Ross, surfeited with honor, terror, and possessed by a sweet distress at finding himself tete-a-tete with the lady, looked at the wall and replied:
“Oh, it's that Eph Watts's foolishness.”
“Do you know if they have begun to dig for it yet?”
“Ma'am?” said Ross.
“Have they begun the diggings yet?”
“No, ma'am; I think not. They've got a contrapshun fixed up about three mile south. I don't reckon they've begun yet, hardly; they're gittin' the machinery in place. I heard Eph say they'd begin to bore—dig, I mean, ma'am, I meant to say dig——” He stopped, utterly confused and unhappy; and she understood his manly purpose, and knew him for a gentleman whom she liked.

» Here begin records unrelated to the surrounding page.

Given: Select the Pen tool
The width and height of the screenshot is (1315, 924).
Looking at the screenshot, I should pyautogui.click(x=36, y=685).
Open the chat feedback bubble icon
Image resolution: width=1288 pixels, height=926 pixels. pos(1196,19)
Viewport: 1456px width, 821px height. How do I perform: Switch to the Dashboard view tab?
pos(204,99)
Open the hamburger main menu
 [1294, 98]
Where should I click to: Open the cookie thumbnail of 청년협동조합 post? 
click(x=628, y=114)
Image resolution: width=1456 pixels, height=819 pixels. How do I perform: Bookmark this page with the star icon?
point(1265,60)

“You mustn't be too much surprised,” she said; “but in spite of my ignorance about such things, I mean to devote a good deal of space to the oil company; it may come to be of great importance to Carlow. We won't go into it in to-morrow's paper, beyond an item or so; but do you think you could possibly find Mr. Watts and ask him for some information as to their progress, and if it would be too much trouble for him to call here some time to-morrow afternoon, or the day after? I want him to give me an interview if he will. Tell him, please, he will very greatly oblige us.”
“Oh, he'll come all right,” answered her companion, quickly. “I'll take Tibbs's buggy and go down there right off. Eph won't lose no time gittin' here!” And with this encouraging assurance he was flying forth, when he, like the others, was detained by her solicitous care. She was a born mother. He protested that in the buggy he would be perfectly sheltered; besides, there wasn't another umbrella about the place; he liked to get wet, anyway; had always loved rain. The end of it was that he went away in a sort of tremor, wearing her rain-cloak over his shoulders, which garment, as it covered its owner completely when she wore it, hung almost to his knees. He darted around a corner; and there, breathing deeply, tenderly removed it; then, borrowing paper and cord at a neighboring store, wrapped it neatly, and stole back to the printing-office on the ground floor of the “Herald” building, and left the package in charge of Bud Tipworthy, mysteriously charging him to care for it as for his own life, and not to open it, but if the lady so much as set one foot out of doors before his return, to hand it to her with the message: “He borrowed another off J. Hankins.”
Left alone, the lady went to the desk and stood for a time looking gravely at Harkless's chair. She touched it gently, as she had touched it once before that morning, and then she spoke to it as if he were sitting there, and as she would not have spoken, had he been sitting there.
“You didn't want gratitude, did you?” she whispered, with sad lips.